*WHAT IS BEING ASKED:*
Transcribe word for word the passage of the essay on a new American revolution, given below, that opens with the words containing "The founders did" and closes with "Federal Trade Commission.".

-- DOCUMENT SECTION follows --

Sunday, January 25, 2009

Is a New American Revolution Morally Justified?

The United States was founded on a revolutionary ideology that displaced the hierarchical pattern of Europe with a more egalitarian one. More importantly, the ideology of the American revolution was liberal, Lockean, and based on the principle that the state derives limited rights from the direct consent of the governed. Locke did not doubt that there is a right to revolution when the state exceeds the bounds that individuals have set. If one individual feels that the state has exceeded its bounds, he is deterred from revolution by the fact that he will fail unless a majority of his compatriots agree with him. Thus, Locke does not argue that we ever give up the right to revolution but that there are practical reasons to avoid pursuing it recklessly. Thus, Jefferson's claim that there needs to be a revolution every twenty years was tempered by his calling his own election to the presidency in 1800 a revolution. By then, Jefferson had acceded to most of the Federalists' principles, so he had reduced the definition of revolution considerably.

The process by which taxes are set in the United States is less democratic and reflective of popular will than it was in colonial America just prior to the Revolutionary War. Before 1730 the colonies were with exceptions independent of British rule, but beginning in the 1730s Parliament passed the Molasses, Hat and Iron Acts and, more seriously, after 1763 imposed several taxes, such as the Sugar Act, the Stamp Act and the Quartering Act which they had the right to do, followed by the Townshend Acts (1767) and the Coercive or Intolerable Acts (1774). The colonists objected to the process by which the taxes were set, and this led to the Revolutionary War.

Today, the process by which taxes are set depends on a government that purports to represent over 300 million Americans (about 128 million or 61% of whom vote for President). In colonial times, there were about three million Americans. In colonial times the ratio of the number of Congressional representatives to population was 3,000 to one. Today it is 500,000 to one. In colonial times, a disaffected American could follow Roger Williams and leave his colony to found a new one. Today, land is held by the federal government or the people. There is nowhere else to go to escape factional tyranny.

The founders did not believe in unrestrained democracy because they feared that it would breach the liberal principles on which the nation was founded. The Progressives, whom historians such as Gabriel Kolko, William Appleman Williams, James Weinstein and Murray Rothbard have argued represented the interests of big business while claiming to represent "democracy", argued against liberal constraints on democracy. Since the Progressive era, there has been increasing tyranny of special interests, specifically the very big business interests whom the Progressives laughably believed they controlled through the Sherman Anti-trust Act and the Federal Trade Commission.

Thus, America today is characterized by much greater tyranny than it was in the colonial era. This is compounded by the rejection of liberalism by America's other-directed elites and their willingness to unrestrainedly abuse state power to extract hard-earned earnings from ordinary Americans in the interests of incompetently conceived and inevitably corrupt government projects.

There is little doubt that Americans can morally bear arms against the current government in Washington. There are practical reasons why they may not. However, it is a consideration that individualists need to begin considering. This is not a government that represents me. I do not believe that the taxes I pay go for any purpose that I can support. The federal government is suppressive and immoral, as is the state government. Things have not yet gotten bad enough that a sufficiently large percentage of the nation will agree (the tipping point is probably 30 or 40 percent), but I think that there is a good chance, given current Federal Reserve and government attitudes and policies, that this can become a reality.

-- DOCUMENT SECTION concluded --
-- INFORMATION SHOWN follows --

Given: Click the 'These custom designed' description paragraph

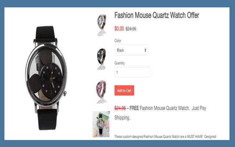Looking at the screenshot, I should (x=165, y=137).
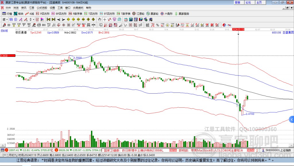Expand the 日 period dropdown arrow

7,20

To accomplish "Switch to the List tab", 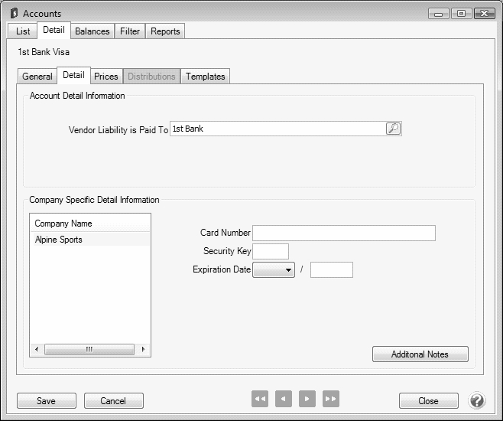I will (x=23, y=31).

-- INFORMATION SHOWN concluded --

*EXPECTED OUTPUT:*
The founders did not believe in unrestrained democracy because they feared that it would breach the liberal principles on which the nation was founded. The Progressives, whom historians such as Gabriel Kolko, William Appleman Williams, James Weinstein and Murray Rothbard have argued represented the interests of big business while claiming to represent "democracy", argued against liberal constraints on democracy. Since the Progressive era, there has been increasing tyranny of special interests, specifically the very big business interests whom the Progressives laughably believed they controlled through the Sherman Anti-trust Act and the Federal Trade Commission.